Ruby 1.8.6 will be maintained for the near future, despite the fact that Ruby 1.8.7 has been available for quite some time. Ruby 1.8.7 caused some debate because it backported some features from 1.9 and also had some breaking changes (compared to 1.8.6), which also prompted the JRuby team to skip Ruby 1.8.7 support for the moment (although that might change).
The debates about the future of the 1.8.x branch was restarted recently, partly because Ruby 1.8.8 is supposed to be released later this year.
In this discussion, the maintainer of Ruby 1.8.7+, Akinori MUSHA, posted a rationale for the plans for 1.8.8:
1.9 is the only future and 1.8.6 or prior is the ancient past for you. 1.8.7 is the past too, but you might as well support ruby 1.8.7+ as an extra gift for not-ready-to-move users only if you feel it's not too hard.
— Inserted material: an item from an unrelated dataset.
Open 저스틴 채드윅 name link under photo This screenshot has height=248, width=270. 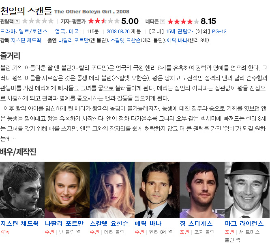19,223
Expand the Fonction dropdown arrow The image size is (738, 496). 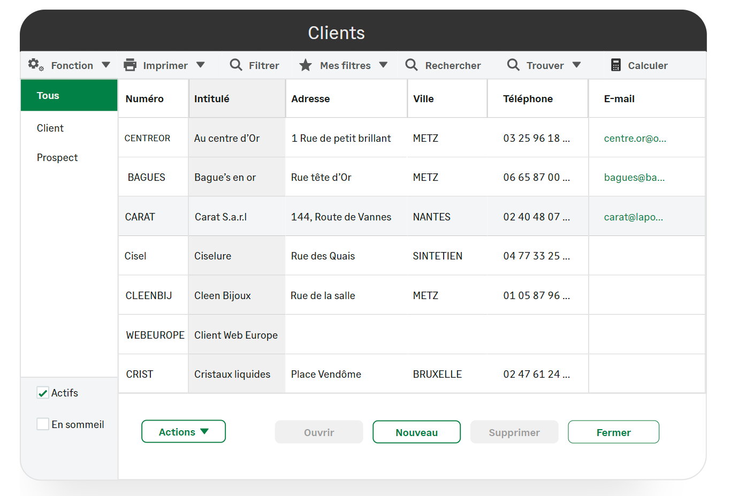coord(106,65)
In ruby 1.8.8, syntactic compatibility will be added to make it even easier to write code for both 1.9 and 1.8.8+ in a single source file without compromising optimizations for 1.9.
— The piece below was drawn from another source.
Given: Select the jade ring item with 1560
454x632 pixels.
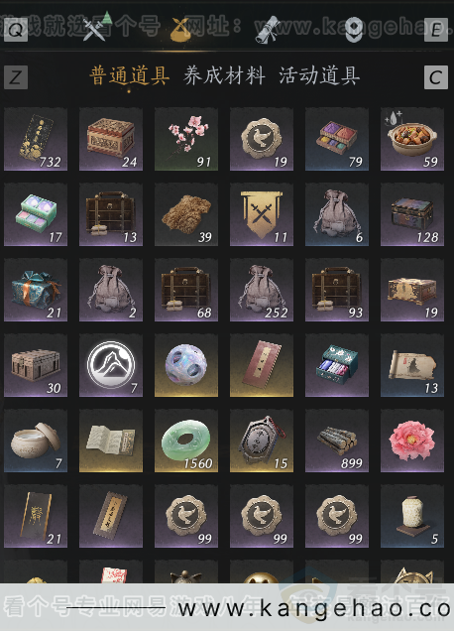Looking at the screenshot, I should pyautogui.click(x=186, y=441).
If you still need to write code for 1.8.6 but have some intention to support 1.9 in future, then try running your program under ruby 1.8.7 and the forthcoming ruby 1.8.8 with a warning option (-w) as a start.
While the official 1.8.7 has a few backported features from Ruby 1.9.1, there are other ways to make use of 1.9.1 features. Very useful are Fibers in 1.9.1, which have been used for some significant scalability improvements to Ruby database adapters. NeverBlock added 1.8.x support with "Poor Man's Fibers" to its library.
Now this port is available in the form of patches against 1.8.6_p287 and 1.8.7_72 :
At Kickball Labs, Aman Gupta (http://github.com/tmm1) and I (http://github.com/ice799) [Joe Damato] have been working on an implementation of Fibers for Ruby 1.8.{6,7}. It is API compatible to Fibers in Ruby 1.9, except for the "transfer" method, which is currently unimplemented. This patch will allow you to use fibers with mysqlplus and neverblock.